By our original definition of the soul this cannot be true – we observe ourselves as existing over time and thus we must exist over time under this definition. The above reasoning however is extremely important, because it changes the nature of the soul in our empirical world. It means that the “soul” that we are defining (something which occurs over a period of time and not just a point) does not exist in an empirical way. soul can only exist as we ourselves define it, it is our own sense of self which we hold so important but the soul does not “exist” as a real entity.
So how can we have a sense of self and continuity in a discrete information system? A few possible ways we could define “ourself” over time come to mind; proximity in: material or space or time or pattern. Proximity in material can be immediately dismissed from our minds, the body replaces every cell within it every seven years – do you perceive yourself as a new person every seven years? of course not. Proximity in time and space is a little more difficult, but using some analogies we can examine them. Lets imagine we freeze time and move you to a new place. When time starts up again are you the same person? Intuitively we would think you are (notice that this example is similar to yet still different from the teleportation question). Furthermore if we were to freeze you in space, and speed up time around you, then wake you in the future – you would also intuitively think of you as alive. This intuitive reasoning is fine to use as our definition of the soul in the first place is intuitive. This means however that our sense of self and continuity over time is determined by proximity in pattern – this occurs through memory.

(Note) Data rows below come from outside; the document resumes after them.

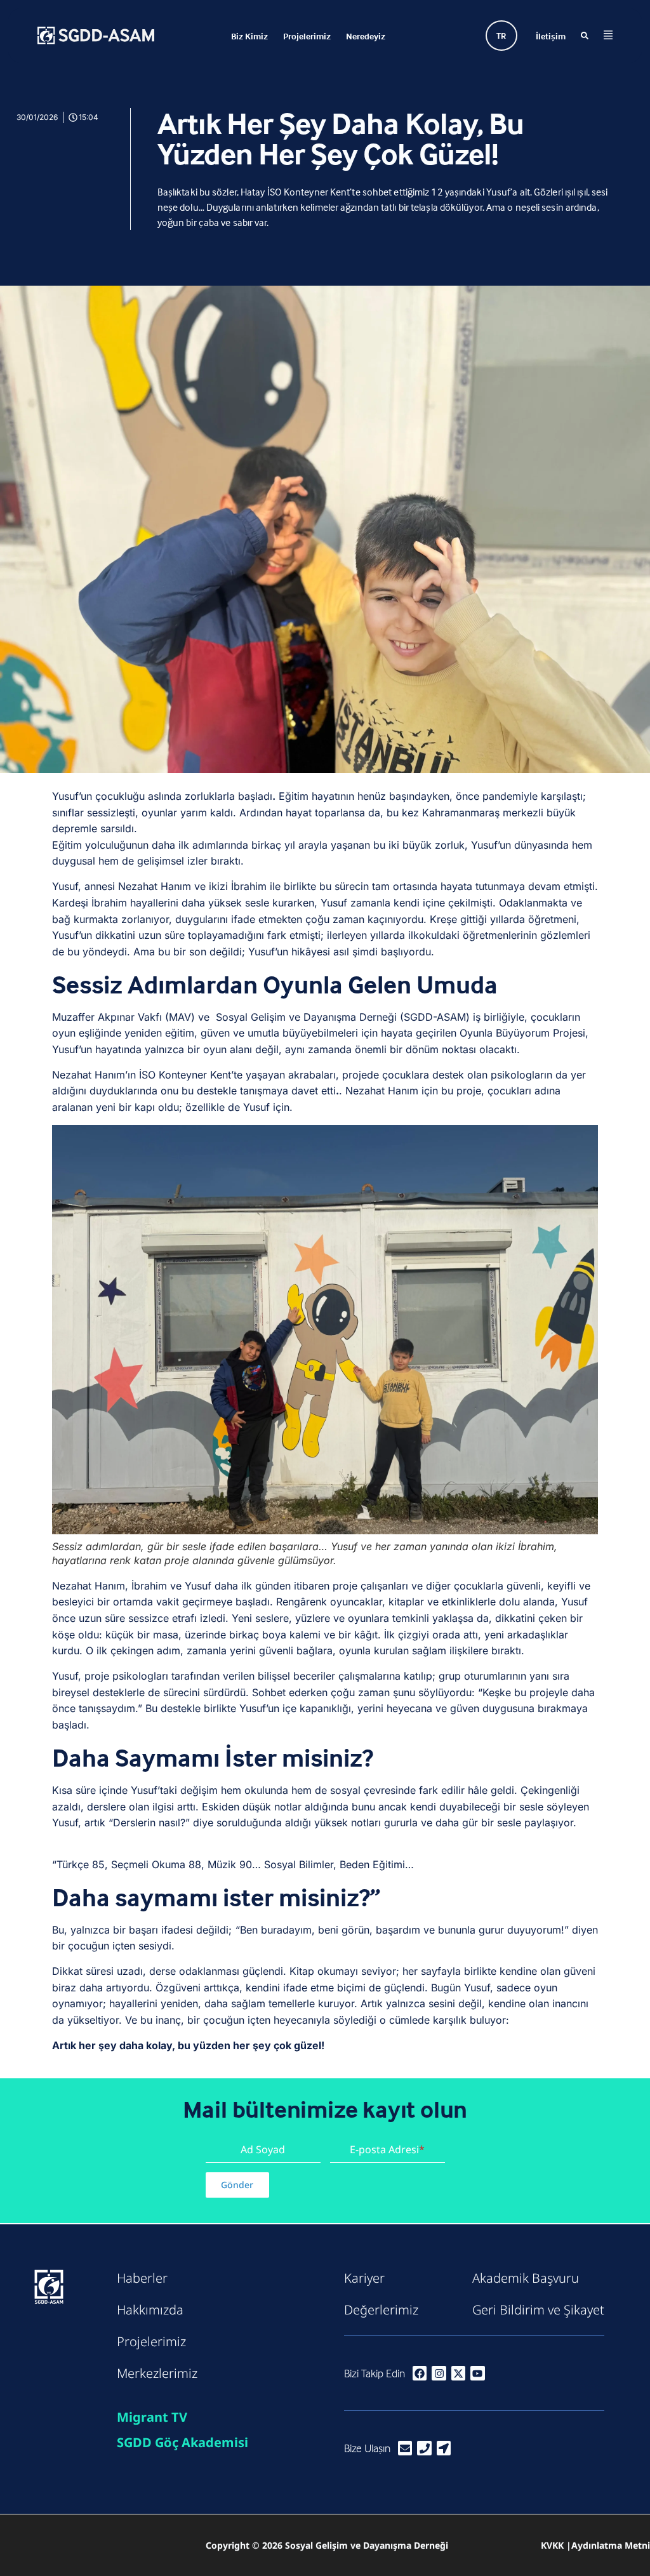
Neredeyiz (365, 35)
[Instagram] (439, 2373)
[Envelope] (405, 2448)
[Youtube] (477, 2373)
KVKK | (556, 2545)
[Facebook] (420, 2373)
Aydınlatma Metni (610, 2545)
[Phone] (424, 2448)
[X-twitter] (458, 2373)
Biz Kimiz (249, 35)
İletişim (551, 35)
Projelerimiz (307, 35)
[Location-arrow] (444, 2448)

Memory and self awareness is the key to the existence of an emergent soul. Not all memory is important for the soul, merely memory of the soul in the past. So what we have is a special subset of information systems, this is an information system which contains within it information about itself in its last frame, and the one before that and on and on. The amount of information about your past you have does not matter too much, as long as you can remember your existence in past frames. This almost recursive type of memory creates the illusion of continuity and thus connects the discrete frames into one self defined “soul”.
The Problem With Information Storing Devices
We can now come to the first problem we had, how do we define information storing devices? For an information storing system to exist there must be something which can read that information and make sense of it. This is an interesting situation as we could conceive that every configuration in the universe could be considered an information storing device, if only we had the right system for reading it (a compiler if you will). In effect, this means that there are information systems everywhere – although they are incomprehensible to us. However an important thing to note is that these information sets are by and large unorganised. It is only through the extreme structure that biology has evolved that we see proper memory systems and self awareness which create a soul.